Task statement: Could you scale the records below, from the line holding "Сайт работает на WordPress (178, 608)" through the last record, both included? Reproduce every line, with each answer's x and y coordinates multiplied by 2.2 and rounded to whole numbers (halves up), and give only those lines. Leave the request lines and any sizes or format samples in them unchanged.

********

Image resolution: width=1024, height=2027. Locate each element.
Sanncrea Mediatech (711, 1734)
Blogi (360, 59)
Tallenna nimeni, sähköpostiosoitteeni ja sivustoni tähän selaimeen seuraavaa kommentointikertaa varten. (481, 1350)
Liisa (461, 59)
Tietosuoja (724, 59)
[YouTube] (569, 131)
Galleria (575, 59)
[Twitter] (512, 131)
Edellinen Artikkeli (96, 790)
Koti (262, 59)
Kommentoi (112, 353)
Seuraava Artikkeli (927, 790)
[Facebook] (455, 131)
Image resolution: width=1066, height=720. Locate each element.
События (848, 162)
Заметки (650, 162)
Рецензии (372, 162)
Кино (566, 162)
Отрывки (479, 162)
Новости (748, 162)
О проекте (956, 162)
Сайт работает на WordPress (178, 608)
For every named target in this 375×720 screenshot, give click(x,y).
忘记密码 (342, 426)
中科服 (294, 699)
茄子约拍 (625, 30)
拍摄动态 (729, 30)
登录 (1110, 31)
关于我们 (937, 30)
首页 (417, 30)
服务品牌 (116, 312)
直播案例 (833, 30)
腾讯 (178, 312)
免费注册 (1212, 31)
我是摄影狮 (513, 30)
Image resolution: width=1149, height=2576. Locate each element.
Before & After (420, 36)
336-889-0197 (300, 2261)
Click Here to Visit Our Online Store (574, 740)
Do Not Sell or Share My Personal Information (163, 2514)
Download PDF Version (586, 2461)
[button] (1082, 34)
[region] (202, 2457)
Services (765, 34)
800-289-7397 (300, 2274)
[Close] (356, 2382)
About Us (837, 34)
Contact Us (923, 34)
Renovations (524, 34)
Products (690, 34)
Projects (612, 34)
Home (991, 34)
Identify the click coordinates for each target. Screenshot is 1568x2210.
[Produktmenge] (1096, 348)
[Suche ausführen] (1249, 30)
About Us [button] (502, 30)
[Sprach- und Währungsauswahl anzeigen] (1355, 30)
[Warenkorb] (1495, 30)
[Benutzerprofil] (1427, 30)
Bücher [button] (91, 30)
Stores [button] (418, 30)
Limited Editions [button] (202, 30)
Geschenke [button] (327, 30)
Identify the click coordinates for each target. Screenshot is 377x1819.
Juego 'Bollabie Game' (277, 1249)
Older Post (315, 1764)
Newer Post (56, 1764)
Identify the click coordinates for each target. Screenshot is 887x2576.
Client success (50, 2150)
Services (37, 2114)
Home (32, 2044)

********

Exercise output:
Сайт работает на WordPress (392, 1338)
For every named target in this 375×720 screenshot, give click(x,y).
忘记密码 (752, 937)
中科服 (647, 1538)
茄子约拍 (1375, 66)
拍摄动态 (1604, 66)
登录 (2442, 68)
关于我们 (2061, 66)
首页 (917, 66)
服务品牌 (255, 686)
直播案例 (1833, 66)
腾讯 (392, 686)
免费注册 (2666, 68)
我是摄影狮 (1129, 66)
Image resolution: width=1149, height=2576. Locate each element.
Before & After (924, 79)
336-889-0197 (660, 4974)
Click Here to Visit Our Online Store (1263, 1628)
Do Not Sell or Share My Personal Information (359, 5531)
Download PDF Version (1289, 5414)
[button] (2380, 75)
[region] (444, 5405)
Services (1683, 75)
800-289-7397 (660, 5003)
[Close] (783, 5240)
About Us (1841, 75)
Contact Us (2031, 75)
Renovations (1153, 75)
Products (1518, 75)
Projects (1346, 75)
Home (2180, 75)
Identify the click coordinates for each target. Screenshot is 1568x2210.
[Produktmenge] (2411, 766)
[Suche ausführen] (2748, 66)
About Us [button] (1104, 66)
[Sprach- und Währungsauswahl anzeigen] (2981, 66)
[Warenkorb] (3289, 66)
[Benutzerprofil] (3139, 66)
Bücher [button] (200, 66)
Stores [button] (920, 66)
Limited Editions [button] (444, 66)
Geschenke [button] (719, 66)
Identify the click coordinates for each target. Screenshot is 377x1819.
Juego 'Bollabie Game' (609, 2748)
Older Post (693, 3881)
Newer Post (123, 3881)
Identify the click coordinates for each target. Screenshot is 887x2576.
Client success (110, 4730)
Services (81, 4651)
Home (70, 4497)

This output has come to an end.